**Supplied records:**
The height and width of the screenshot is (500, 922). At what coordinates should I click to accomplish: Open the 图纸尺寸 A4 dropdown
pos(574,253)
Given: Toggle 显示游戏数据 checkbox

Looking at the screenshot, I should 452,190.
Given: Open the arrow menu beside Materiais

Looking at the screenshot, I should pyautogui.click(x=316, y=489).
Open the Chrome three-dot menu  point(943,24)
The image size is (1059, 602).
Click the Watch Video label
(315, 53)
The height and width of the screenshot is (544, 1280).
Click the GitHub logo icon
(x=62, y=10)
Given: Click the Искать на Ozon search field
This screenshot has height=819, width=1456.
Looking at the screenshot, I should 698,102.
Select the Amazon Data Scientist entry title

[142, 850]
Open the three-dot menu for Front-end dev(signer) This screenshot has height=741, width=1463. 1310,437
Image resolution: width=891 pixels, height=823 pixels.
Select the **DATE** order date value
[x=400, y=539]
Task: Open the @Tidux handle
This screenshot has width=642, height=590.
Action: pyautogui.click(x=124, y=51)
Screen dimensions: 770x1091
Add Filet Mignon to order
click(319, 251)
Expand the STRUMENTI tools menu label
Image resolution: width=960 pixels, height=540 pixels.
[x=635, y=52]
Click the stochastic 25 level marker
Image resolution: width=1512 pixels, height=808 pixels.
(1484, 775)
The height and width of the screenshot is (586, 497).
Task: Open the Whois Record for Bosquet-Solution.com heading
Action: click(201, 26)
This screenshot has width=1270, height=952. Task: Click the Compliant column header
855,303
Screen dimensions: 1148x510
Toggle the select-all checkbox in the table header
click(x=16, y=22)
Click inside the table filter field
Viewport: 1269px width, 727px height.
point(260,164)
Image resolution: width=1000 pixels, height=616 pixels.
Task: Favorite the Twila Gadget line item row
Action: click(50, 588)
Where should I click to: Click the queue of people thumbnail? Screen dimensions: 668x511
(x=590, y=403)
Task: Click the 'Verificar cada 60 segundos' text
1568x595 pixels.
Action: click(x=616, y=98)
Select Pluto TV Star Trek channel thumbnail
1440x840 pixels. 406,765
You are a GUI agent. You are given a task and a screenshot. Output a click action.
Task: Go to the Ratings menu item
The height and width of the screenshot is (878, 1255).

**What you have to do:** Reading through the material above, work out how many lines include "three", then state that number alone.

**Answer box:** 2